Authors often end up feeling their fictions have been taken over by the Jason Shermans of the TV and film worlds. After completing a shift at the hospital where he continues to work, Vincent Lam, now thirty-six, admits that he found the process of adaptation, including his own stroll through the soundstage ER ward so like the one he works in, “a surreal adventure in the best possible way.” Still, he has his own views on the differences between books and movies, and on the exigencies of a visual medium. He was more than willing to supply new plots and divulge backstories for characters that Sherman could then employ. He was also willing to make a cameo, and to provide a once-real ailment needing emergency attention.

In episode 5, a patient called Mr. Needle appears in the ER complaining of a sewing needle embedded in his foot.

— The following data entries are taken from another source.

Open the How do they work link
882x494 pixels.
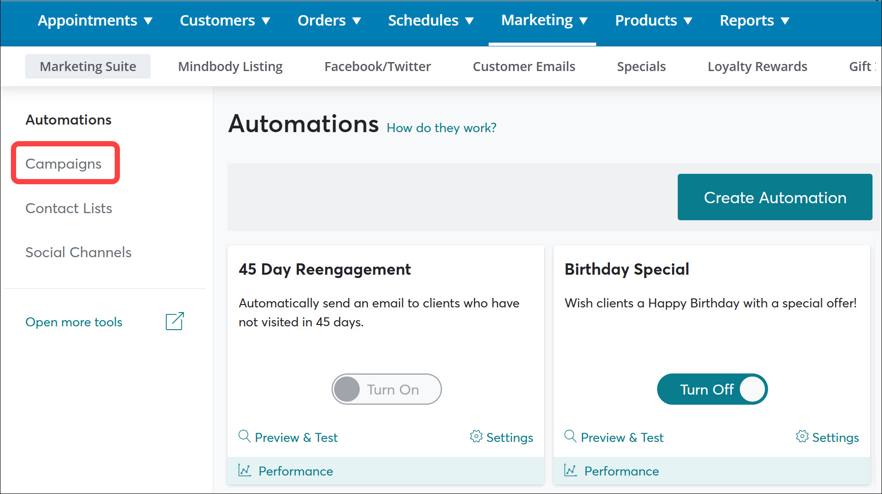tap(441, 127)
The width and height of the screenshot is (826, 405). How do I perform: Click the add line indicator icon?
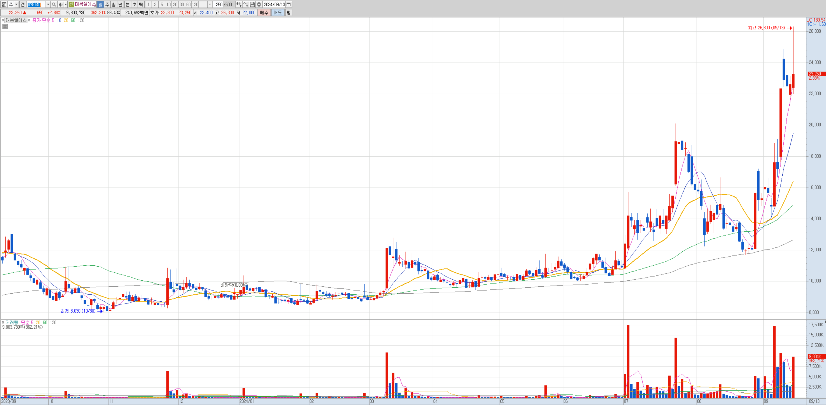(246, 4)
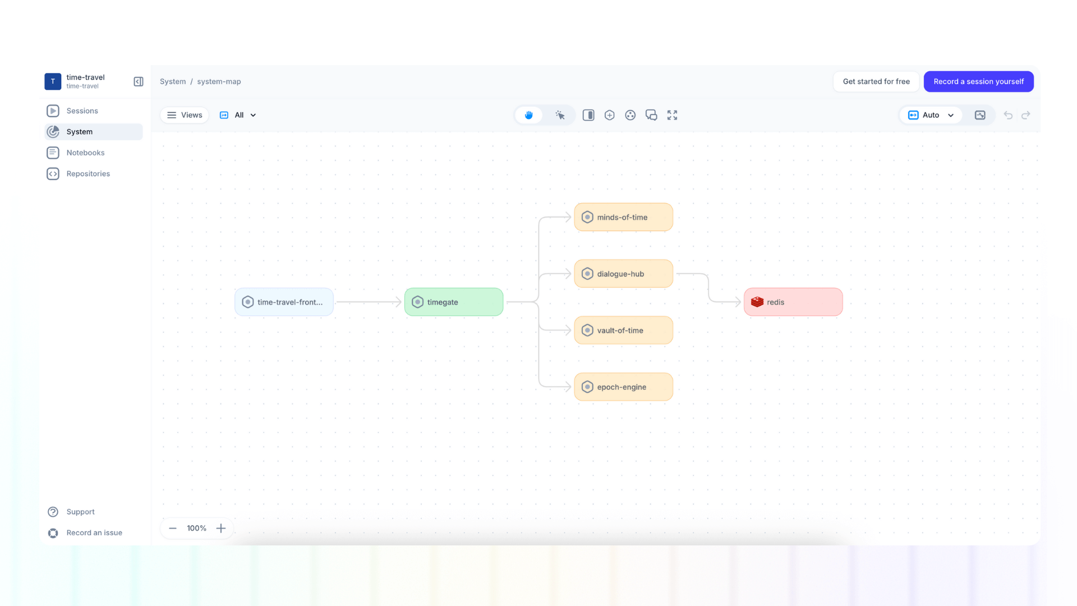Viewport: 1077px width, 606px height.
Task: Click Get started for free
Action: 876,81
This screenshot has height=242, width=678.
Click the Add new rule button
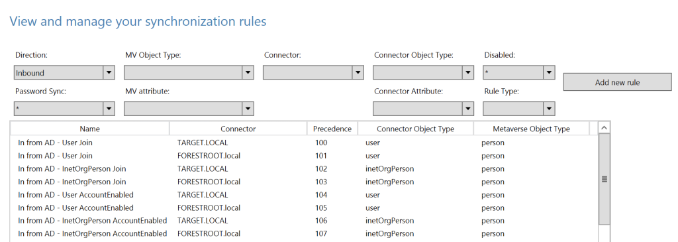click(618, 82)
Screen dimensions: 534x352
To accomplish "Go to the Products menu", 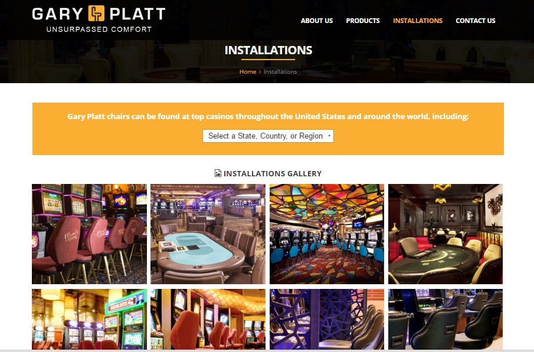I will (x=363, y=21).
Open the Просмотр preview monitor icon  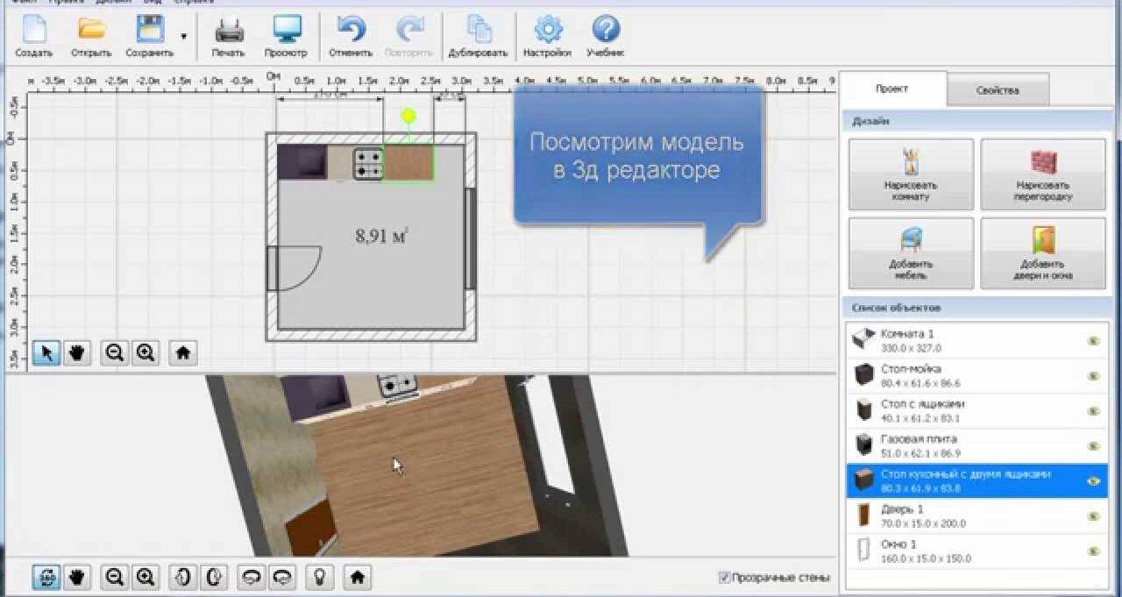287,31
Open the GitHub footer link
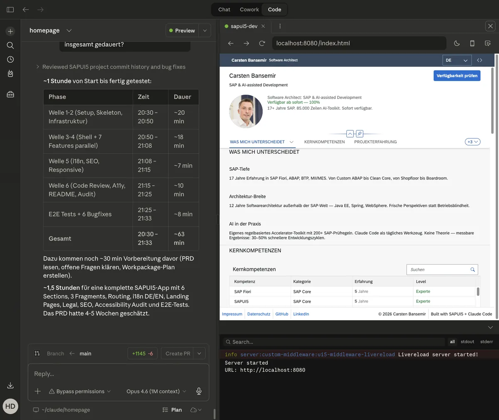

Lam, who has recently stepped on a needle buried in the carpet of his new house, has fifty-three seconds to explain that he, an ordinary-looking Chinese Canadian in his thirties, earns a living as a writer of stories and novels. He tells all this to Chen, an extraordinary-looking Chinese Canadian doctor of around the same age who has a secret longing to write novels and stories. In one take, Mr. Needle pushed his own meta-joke, telling Chen that he also “wrote the book that this show is based on.” Actor Byron Mann apparently kept a straight face on learning about this curious dissolve of what Lam calls the “reality/surreality” of his own identity as a doctor, a doctor-writer, and now a doctor-writer-playing-a-writer in an adaptation of a book based on—what else?—his own early career.

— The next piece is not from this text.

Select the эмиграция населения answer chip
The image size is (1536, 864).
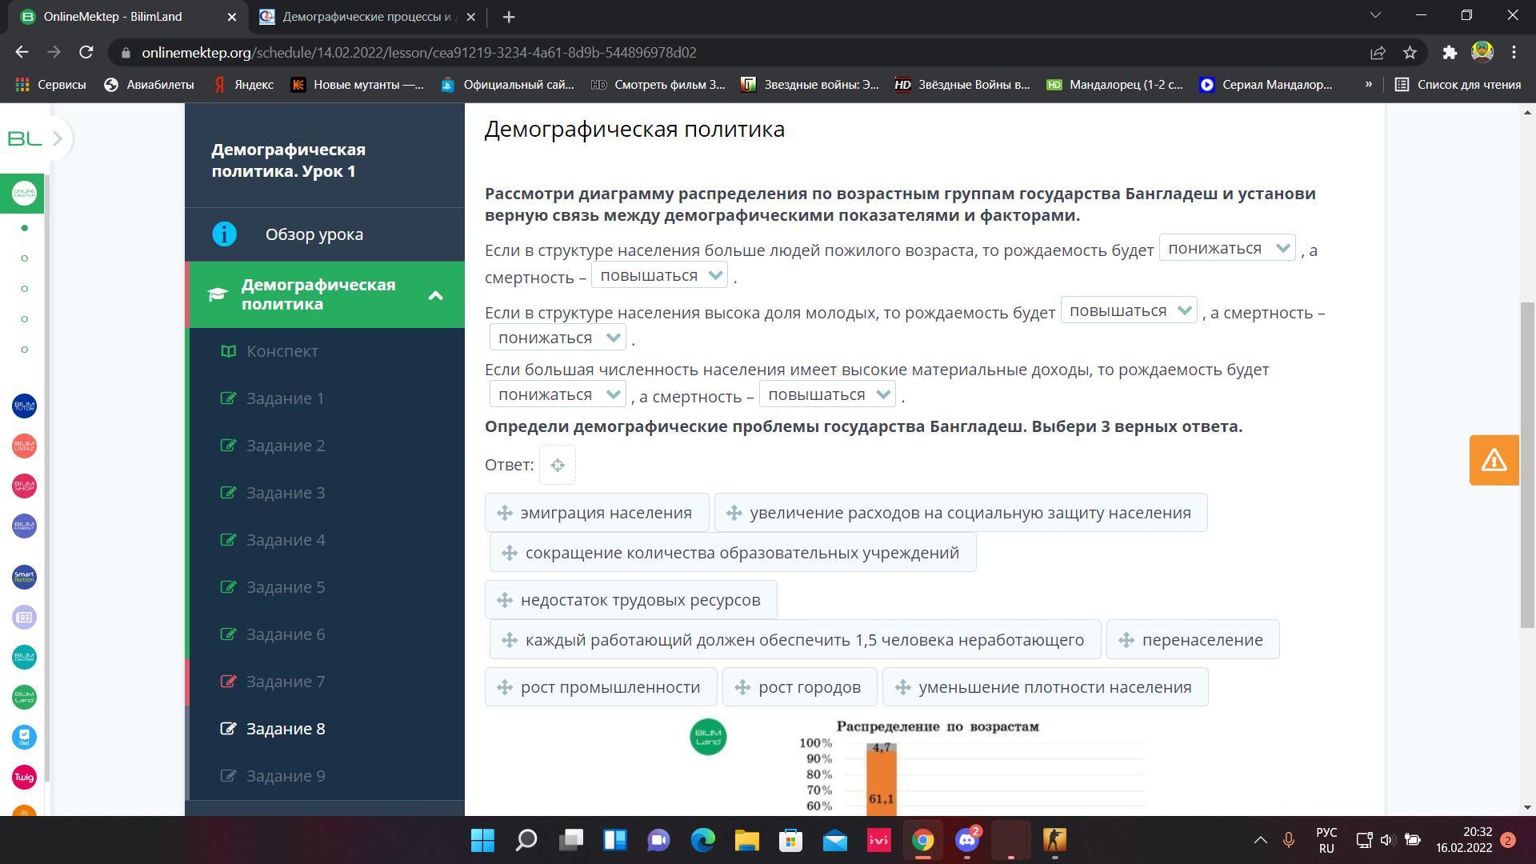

That take won’t be appearing in the final cut of Bloodletting and Miraculous Cures. But Lam has literary mischief of his own making under way. His first novel, Cholon, Near Forgotten, will be published this coming fall. It tells the story of Percival Chen, a Hong Konger who flees to Saigon from the Japanese invasion in 1945 and later washes ashore in Australia. Percival Chen is the grandfather of Dr. Chen, and an earlier version of a tale he will narrate in the novel has already been outlined, in miniature, in the story “A Long Migration” from Bloodletting and Miraculous Cures. The novel will be, in that regard, the book that the TV Dr. Chen might be secretly writing in his off-hours. Instead, it is Dr. Vincent Lam who is now editing the fiction he has written about his fictional character’s fictional families—a clan, and a background, quite like his own. Physician, meet thyself.

Charles Foran
Charles Foran teaches the contemporary Irish novel at the University of Toronto. His new book, Planet Lolita, comes out in May.